Written problem 1
By what date will the timetable for the Shakespeare language course be available?

Admission requirements
None.
Description
It has sometimes been said that William Shakespeare “reinvented” the English language. This course offers the opportunity to explore Shakespeare’s linguistic creativity, in the context of the formal, social, and cultural resources of early modern English, as well as early modern poetics. Special topics for investigation will include: Shakespeare’s pronunciation, metrics, diction, and grammar; Renaissance rhetorical theory; neologisms and Renaissance “Latinity”; puns, malapropisms and other Shakespearean wordplay; language and gender; the problem of the “unspeakable.”
Course objectives
This course trains students in the analysis of both the linguistic and the creative aspects of Shakespeare’s language. Through primary source materials and secondary critical studies, students will learn to identify and interpret Shakespeare’s use of early modern English. The course includes hands-on, in-class exercises, where students will be able to speak in “original” Shakespearean pronunciation, invent new English words using Renaissance principles of word-formation, and write a Shakespearean sonnet. Students will gain special expertise in a formal, philosophical, political, theoretical, or cultural aspect of Shakespeare’s language, as well as literary and/or linguistic research skills, in the writing of a final research paper.
Timetable
The timetable will be available by June 1st at www.hum.leidenuniv.nl/engels.

Information provided

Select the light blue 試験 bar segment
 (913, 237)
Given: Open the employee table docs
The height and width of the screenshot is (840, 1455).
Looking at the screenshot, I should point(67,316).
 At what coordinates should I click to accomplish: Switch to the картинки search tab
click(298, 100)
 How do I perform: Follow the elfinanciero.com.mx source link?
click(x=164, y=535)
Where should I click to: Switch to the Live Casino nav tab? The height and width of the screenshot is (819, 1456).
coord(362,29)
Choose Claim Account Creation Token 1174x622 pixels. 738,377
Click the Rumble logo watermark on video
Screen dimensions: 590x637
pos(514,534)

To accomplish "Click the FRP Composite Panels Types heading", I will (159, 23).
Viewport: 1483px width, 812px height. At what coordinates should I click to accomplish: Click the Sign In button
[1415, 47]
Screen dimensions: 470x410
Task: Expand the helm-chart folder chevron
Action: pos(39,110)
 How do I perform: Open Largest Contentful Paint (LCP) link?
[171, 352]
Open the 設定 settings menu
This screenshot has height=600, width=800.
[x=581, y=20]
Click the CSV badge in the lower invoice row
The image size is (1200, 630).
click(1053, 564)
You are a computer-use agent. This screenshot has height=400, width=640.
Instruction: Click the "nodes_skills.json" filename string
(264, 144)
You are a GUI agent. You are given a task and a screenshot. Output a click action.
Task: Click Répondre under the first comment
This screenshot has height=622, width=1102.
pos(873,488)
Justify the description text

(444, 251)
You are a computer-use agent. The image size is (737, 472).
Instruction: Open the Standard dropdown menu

Written problem 2
Which rows do you get if you swap "Switch to the" for "Go to the" in the rows starting at the first one and ending at the one containing "will (159, 23).", leaving everything else unchanged?

Right answer 1
By June 1st.

Right answer 2
Select the light blue 試験 bar segment
 (913, 237)
Given: Open the employee table docs
The height and width of the screenshot is (840, 1455).
Looking at the screenshot, I should point(67,316).
 At what coordinates should I click to accomplish: Go to the картинки search tab
click(298, 100)
 How do I perform: Follow the elfinanciero.com.mx source link?
click(x=164, y=535)
Where should I click to: Go to the Live Casino nav tab? The height and width of the screenshot is (819, 1456).
coord(362,29)
Choose Claim Account Creation Token 1174x622 pixels. 738,377
Click the Rumble logo watermark on video
Screen dimensions: 590x637
pos(514,534)

To accomplish "Click the FRP Composite Panels Types heading", I will (159, 23).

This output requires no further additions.